First off, the region you choose is the physical location where your data is stored. Once you select a region, you can’t migrate data from it, so it’s important to choose carefully.
What Does It Mean to Store My Data in Each Region?
Cloud platform providers offer multiple geographic regions for hosting workloads. Each region contains numerous availability zones—the physical data centers where platform providers cluster infrastructure. Data center location matters for regions because it can impact performance and service availability. Understanding the trade-offs can help when selecting the best region to support your organization’s goals.
Should I Choose the Option Closest to My Location?
You can optimize your region selection according to your specific business objectives. If your organization is concerned about service delivery to a specific group of users, you can select a region to help you best serve your target audience. You are not required to select the region where you or your organization’s headquarters are physically located.
There are some use cases where choosing the closest region to you makes sense. For example, selecting a region near the source of the logs reduces ingestion lag. This could help improve the speed at which you see the ingested data and how fast the data arrives in your SolarWinds Papertrail account.
What Else Should I Consider When Choosing a Location?
There are a few reasons to consider choosing a data center location outside of your operating region. These include diversifying data center locations because of potential storm incidents, selecting a location close to the majority of customers, and anticipating data sovereignty needs.
Let’s explore each one and what you might want to consider when choosing the best data center location for your organization.
- Considering the importance of regional diversity
Using a separate data region for logs from your primary data storage region might help mitigate risk. With separate regions, monitoring stays up even if your primary production region has a total outage. This decoupled approach mitigates risks and might be a priority for your organization.
- Selecting a data center near the majority of customers
This consideration might be less applicable for SolarWinds Papertrail usage, but when selecting a data center, there are reasons to choose the location closest to the majority of your customers. Your company might be headquartered in Chicago, but if 50% of your users are in London, you may want to consider choosing a data center in Europe for latency reasons. Data centers outside your region put your services closer to your global users, reducing their latency and making your app feel quicker for them, though it may feel slower for you at your headquarters.

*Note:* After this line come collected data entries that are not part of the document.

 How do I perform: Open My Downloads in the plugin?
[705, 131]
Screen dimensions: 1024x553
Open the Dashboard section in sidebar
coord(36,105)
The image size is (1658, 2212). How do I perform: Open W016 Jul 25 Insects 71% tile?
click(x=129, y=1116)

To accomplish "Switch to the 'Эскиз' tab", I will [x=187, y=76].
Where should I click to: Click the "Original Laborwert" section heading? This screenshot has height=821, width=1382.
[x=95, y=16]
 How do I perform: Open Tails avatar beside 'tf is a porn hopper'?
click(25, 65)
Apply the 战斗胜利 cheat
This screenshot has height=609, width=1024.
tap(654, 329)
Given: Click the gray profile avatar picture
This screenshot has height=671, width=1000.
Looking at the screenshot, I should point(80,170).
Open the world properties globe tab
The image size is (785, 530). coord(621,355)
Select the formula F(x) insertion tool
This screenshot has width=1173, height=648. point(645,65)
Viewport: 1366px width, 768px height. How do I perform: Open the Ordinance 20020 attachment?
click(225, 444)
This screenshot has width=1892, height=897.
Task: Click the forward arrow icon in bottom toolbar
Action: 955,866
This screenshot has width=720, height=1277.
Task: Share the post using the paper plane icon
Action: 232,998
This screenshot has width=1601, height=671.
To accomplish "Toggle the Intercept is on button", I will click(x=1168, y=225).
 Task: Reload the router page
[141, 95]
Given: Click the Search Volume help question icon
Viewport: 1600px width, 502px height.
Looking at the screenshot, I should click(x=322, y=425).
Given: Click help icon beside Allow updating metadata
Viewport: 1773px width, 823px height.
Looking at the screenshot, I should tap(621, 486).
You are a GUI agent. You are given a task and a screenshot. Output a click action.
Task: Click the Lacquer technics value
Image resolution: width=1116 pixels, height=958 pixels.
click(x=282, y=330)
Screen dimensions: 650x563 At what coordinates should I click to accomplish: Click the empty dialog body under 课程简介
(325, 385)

- Ensuring data sovereignty and legal compliance
Different regions have different laws about how they store data. Many industries and jurisdictions maintain strict mandates regarding data residency to ensure personally identifiable information remains under specific legal protections. An example is the European Union (EU), where organizations frequently insist on using local data centers to help keep sensitive information, including the granular data found in system logs, within the EU.
Final Thoughts
SolarWinds Papertrail offers multiple options for data center regions, and selecting the region that best aligns with your overall needs is essential. Whether you are optimizing for lower latency to keep your troubleshooting snappy, diversifying locations to build disaster resilience, or anchoring data in a specific region to meet sovereignty mandates, your choice sets the foundation for your logging strategy. Because data cannot be migrated between regions once a selection is made, it is worth taking a moment now to align your choice with your long-term business goals.